The Map of Love contains many of the above ingredients. It follows the journeys of Lady Anna Winterbourne, who recently lost her husband to one of those mysterious wasting ailments that afflicted British officers who Saw Too Much, and Sharif Pasha al-Barudi, a charismatic Egyptian nationalist whose liberation politics cannot overcome his personal attraction. Intertwined with their tale of high Victoriana is that of their descendant Isabel Parkman, a smart New Yorker, who falls for Omar-al-Ghamrawi, an Egyptian several decades her senior, who, in a multiplication of complexities, turns out to be a long-lost distant relative who has had clandestine relations with Isabel's mother Jasmine.
The intricacies of the parallel plots 100 years apart, zigzagging between Britain, the United States and the Middle East, are charted by two very different first-hand accounts; the letters home of Lady Anna Winterbourne and the writings of Amal, Omar's sister and Isabel's beloved sister-in-law.
As if that weren't quite complicated enough, there is also the narrator's voice. And that, of course, changes everything. For instead of Mills & Boon, we get the assured confidences and believable revelations of an accomplished writer, with a talent for blending the personal and political and getting under the skin of each one of her characters. Assisted, of course, by the fact that Ahdaf Soueif is herself both English and Egyptian; has divided her life between the two countries; and is not only bilingual but ably versed in the culture and politics of both places. Her Egypt has the authenticity of both familiarity and respect, and is a million miles away from the land of crinolined ladies clambering up the flanks of the Sphinx and independence-minded pashas, and from glossy desert fashion shoots and dastardly Muslim fundamentalists.

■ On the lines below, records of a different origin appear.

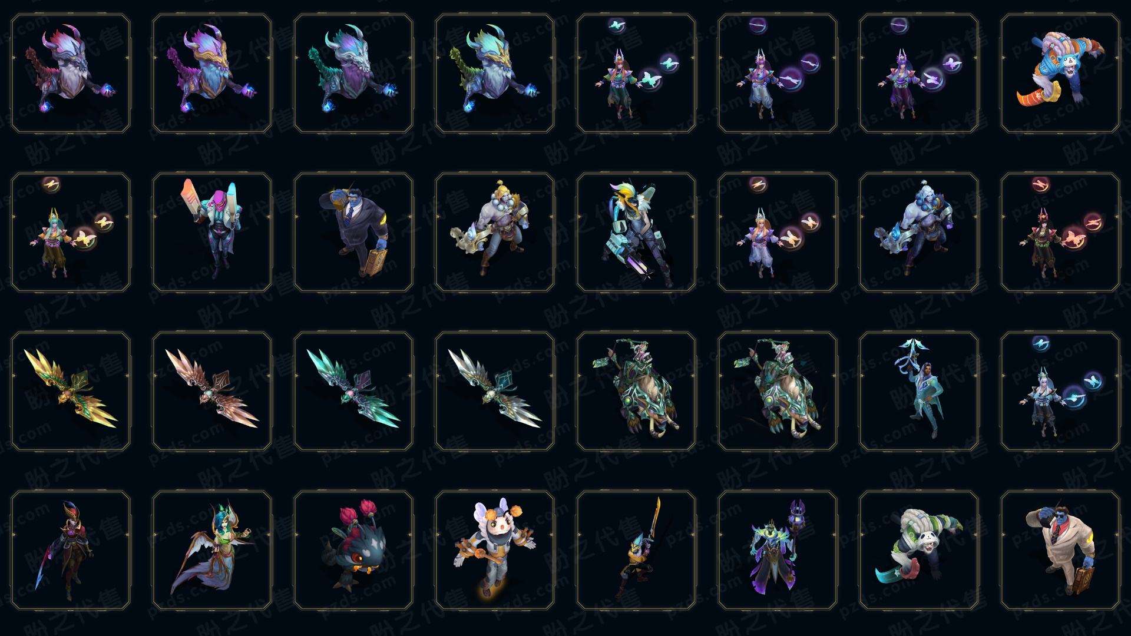Open the dark purple mage with lantern staff
Image resolution: width=1131 pixels, height=636 pixels.
(x=778, y=550)
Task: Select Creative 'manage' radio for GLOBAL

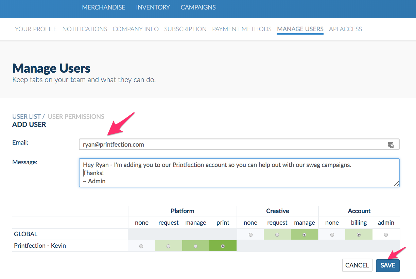Action: point(305,235)
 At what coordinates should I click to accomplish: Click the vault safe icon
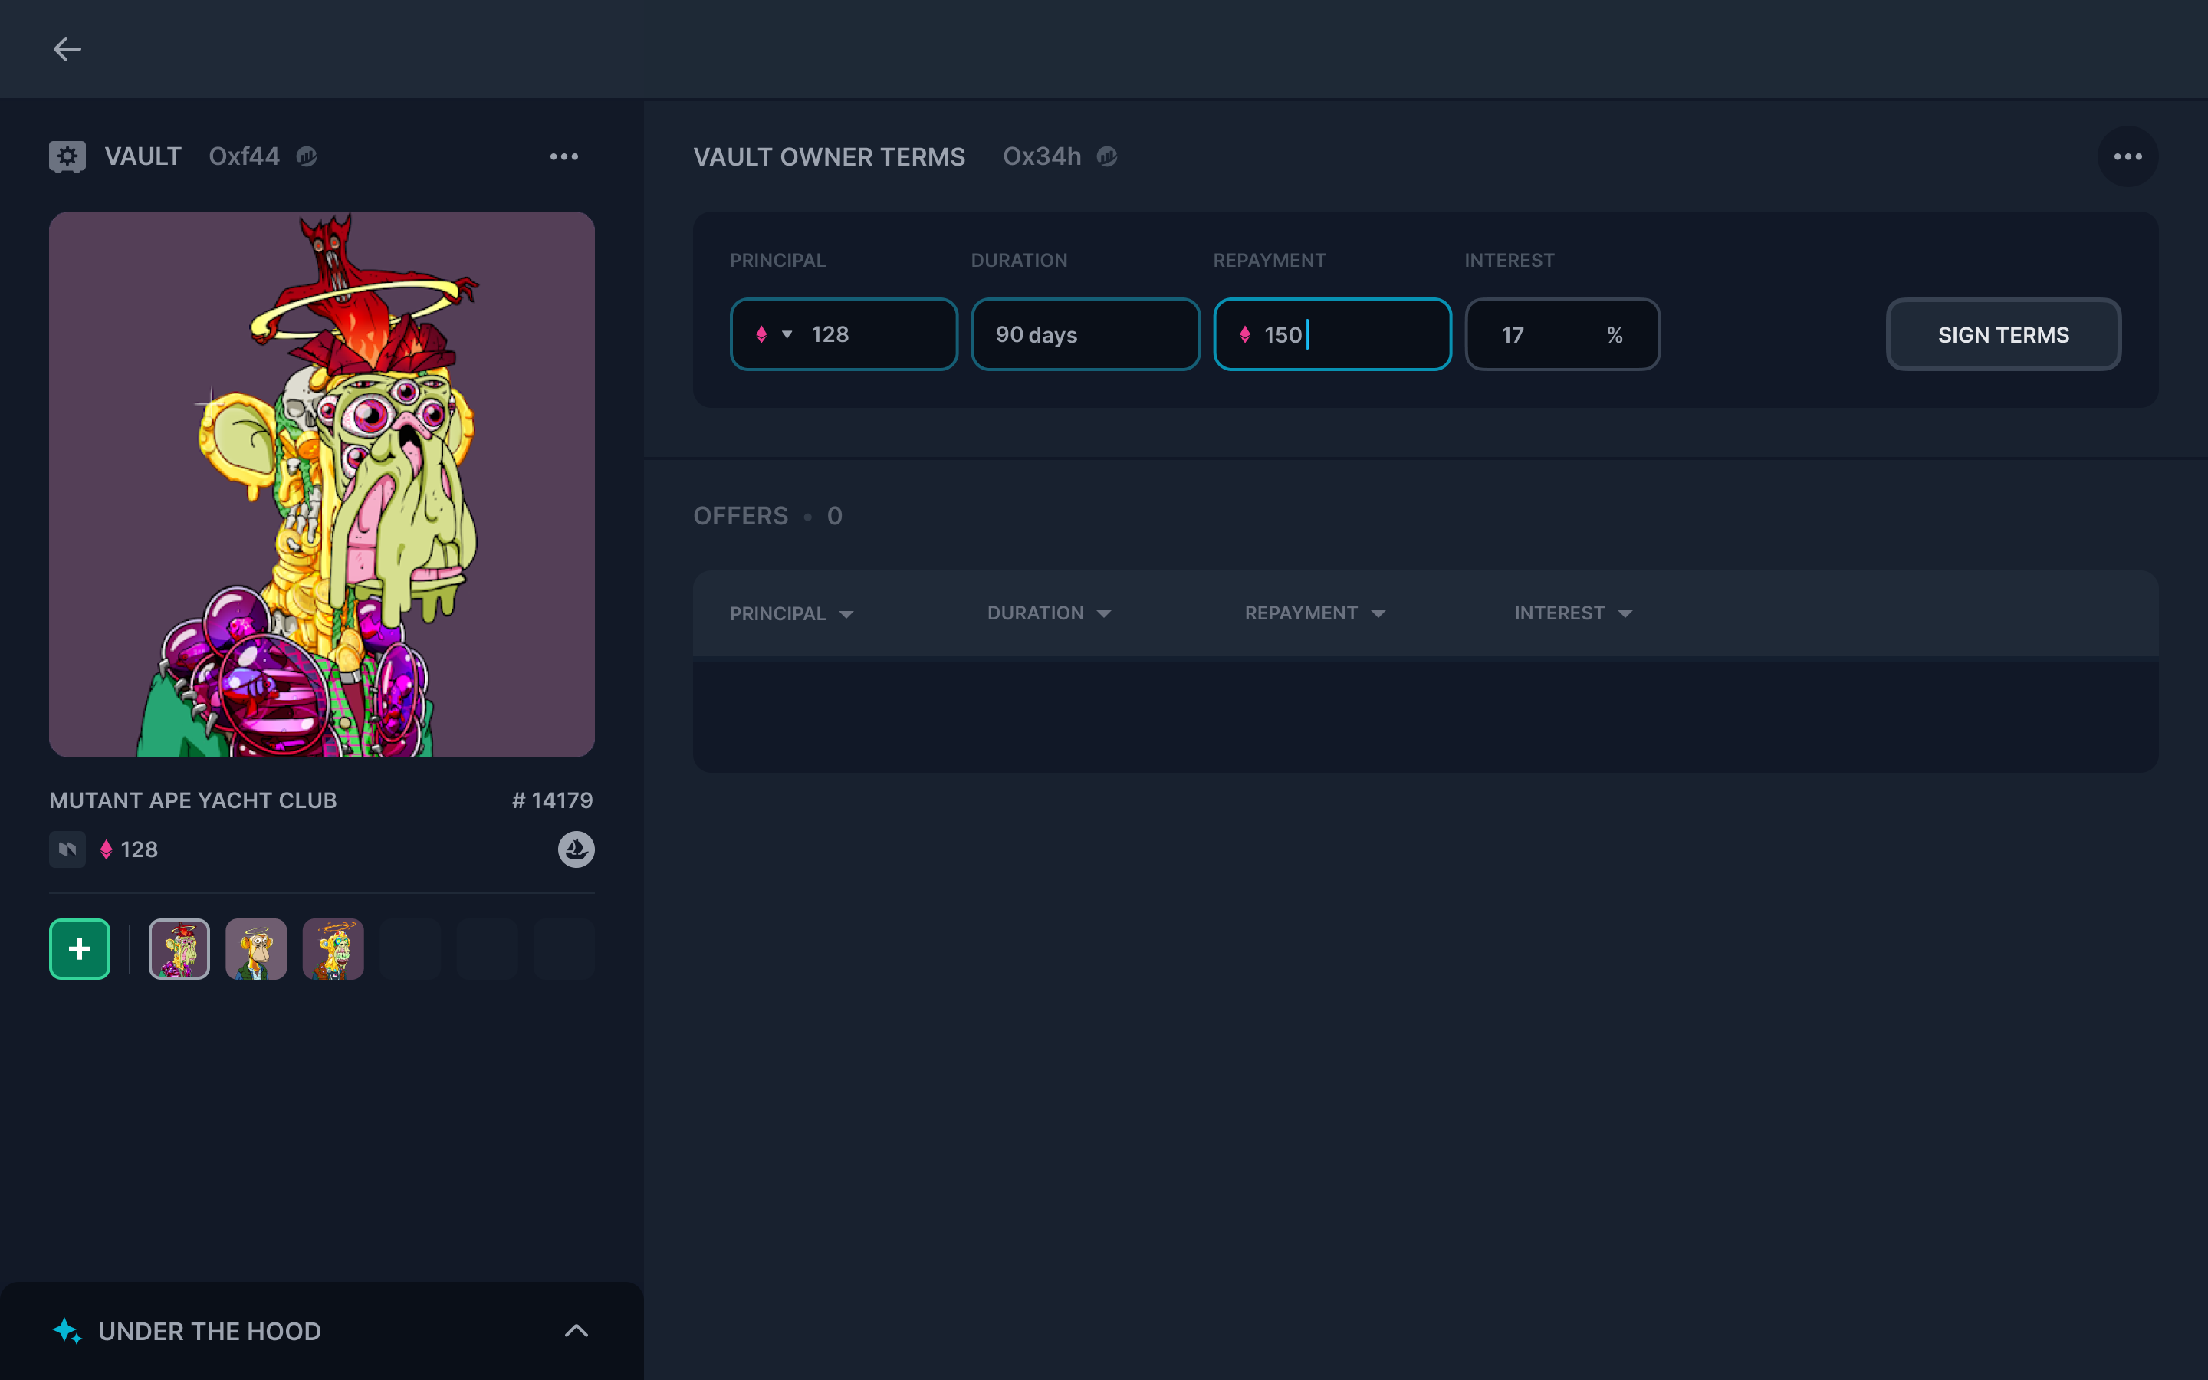(67, 156)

Yet this is also a book that attempts far too much. At 529 pages it is not necessarily longer than Soueif's earlier novels (Aisha, Sandpiper and In the Eye of the Sun), but in scope and scale The Map of Love covers so much ground that readers lose their way in the desert sands. The real interest lies not in Anna's formally constructed letters home nor even in Amal's more vivaciously passionate accounts of family and political intrigue. These merely parallel classical Arabic, the language of literature which Soueif says she cannot compose, and that of Arab conversation which she does not write, preferring her adoptive English. It lies in what Ahdaf Soueif has to say herself - and, of course, in how she says it. What she has to relate of her homeland's colonial and post- colonial history is at its strongest when she interleaves the baldness of news cuttings with the lavishness of lyrical verses and her own vivid memories of the Suez years. But there's not enough of it, contrasted with a double plot that makes an already hefty tome still heavier, rather than carrying the history along. When Thomas Mann described Buddenbrooks as social history disguised as a family saga, perhaps he set the wrong precedent. It would have been better if Soueif had started with love of country and kept the human love affairs subordinate: here the map of the deserts, rivers and cities of Egypt win out over that of the human heart.